AMD's response is clear: integrate CPU and GPU dies (with HBM) into the same package:
Yes, but the question is whether it's any match for GPUs (or purpose-built AI accelerators). Again, note that they opted to compare it only to another CPU!

Also, in the above die shot, you can see it hardly comes for free. For all those server apps which don't use AMX, they're still paying for it!
Wow did that spinning around create a audible crack in your spine?!
How much are people going to pay more for the mi300 that they will never use?!
 
No need to argue against this type of marketing benchmarks. Intel obviously dont think they can fool DC customers with this. The audience of this material are people hyping up on the AI train with zero technical knowledge whatsoever.
Eh, I saw less "funny business" than I expected. The worst parts were things like comparing differently-priced CPUs, using RHEL (with an ancient kernel) for HPC benchmarks, and maybe some sub-optimal DIMM configuration and NPS settings.
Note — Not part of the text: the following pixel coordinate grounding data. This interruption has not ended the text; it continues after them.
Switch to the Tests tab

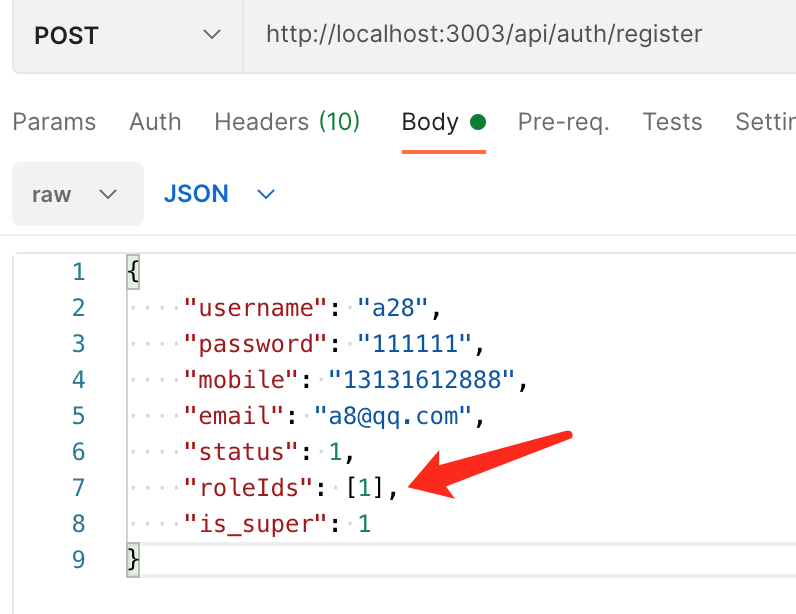pos(672,122)
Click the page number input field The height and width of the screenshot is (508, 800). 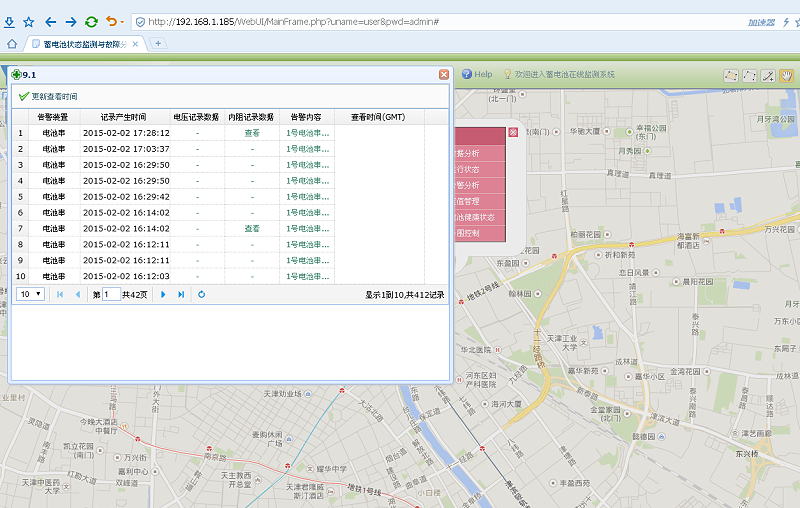(111, 294)
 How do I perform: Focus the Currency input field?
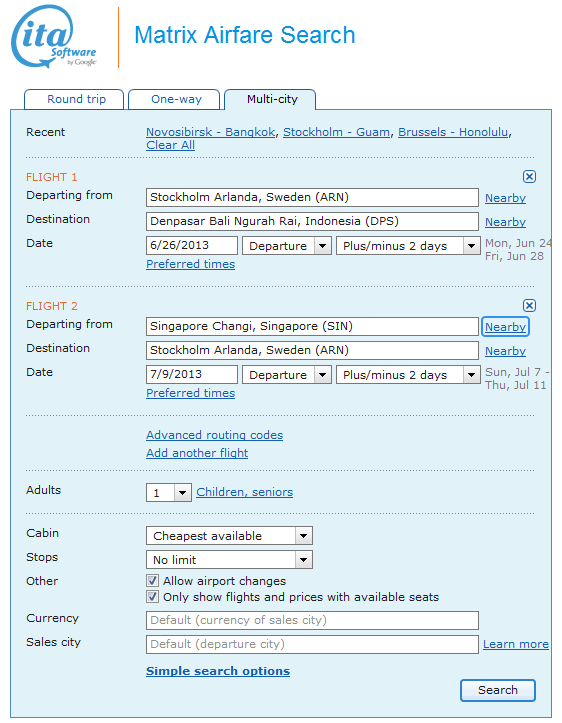point(312,620)
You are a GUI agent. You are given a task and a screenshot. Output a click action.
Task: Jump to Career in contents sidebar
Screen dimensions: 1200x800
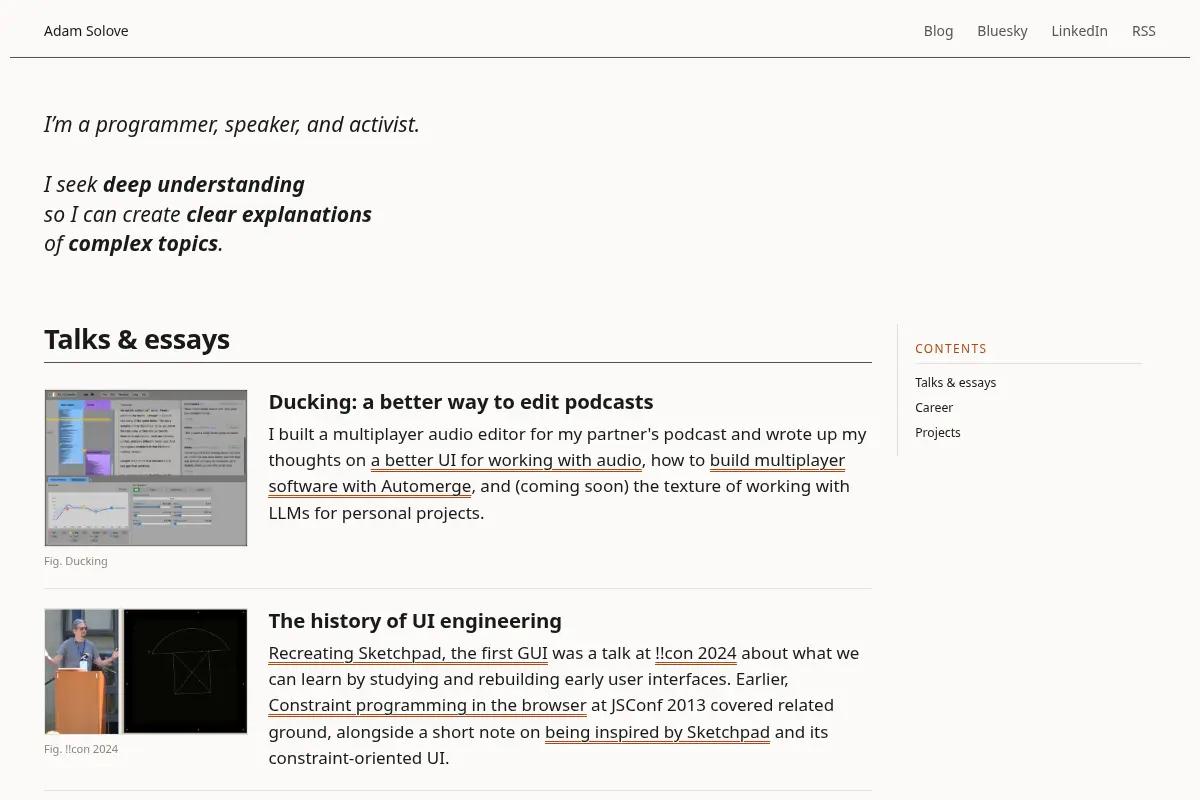(x=934, y=407)
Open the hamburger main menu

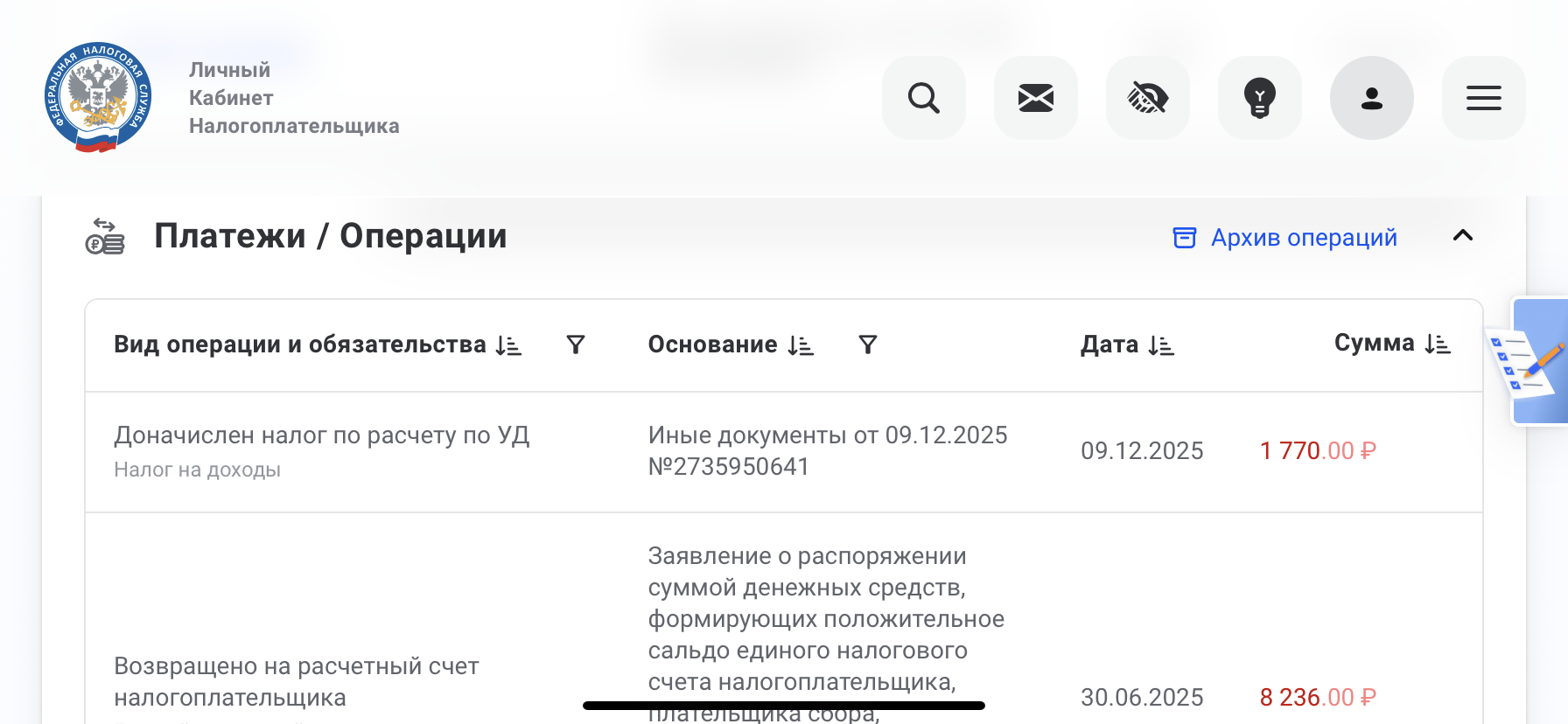coord(1483,98)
It will get even uglier when comparing to Mi300 in AI workload.
Those are aimed at Nvidia's Grace+Hopper superchip.

Both price- & performance- wise, they should be in a different league than even Xeon Max.
 
  • Like
Reactions: NinoPino
All you need here is a breakthrough in AI, which uses a different algorithm, and one generation of hardware accelerators is history.
Yeah, which is why you see people throwing 1-2 generation old Nvidia GPUs in the trash...
/s

Initially you only try to charge people differently for your (same) product depending on on how much money the customer has. By charging separately for using different parts of the (same) CPU is the final stage of this process. This will work, if you have an absolutely monopolistic position on the market.
Reading this, I can't tell if you're aware that Intel just started doing that. What's weird is that they excluded AMX from it.

 
Wow did that spinning around create a audible crack in your spine?!
How much are people going to pay more for the mi300 that they will never use?!
You're mixing two different things. My response was written to @rtoaht saying that "AMD needs an answer to the AI accelerators."

So, I suggested that for people who want AI accelerators, they can use a solution like MI300.

However, people who have conventional server workloads can continue to use their maistream EPYC and not pay for AI accelerators they're not using.

So, there's no contradiction, here. Didn't think I'd have to spell that out.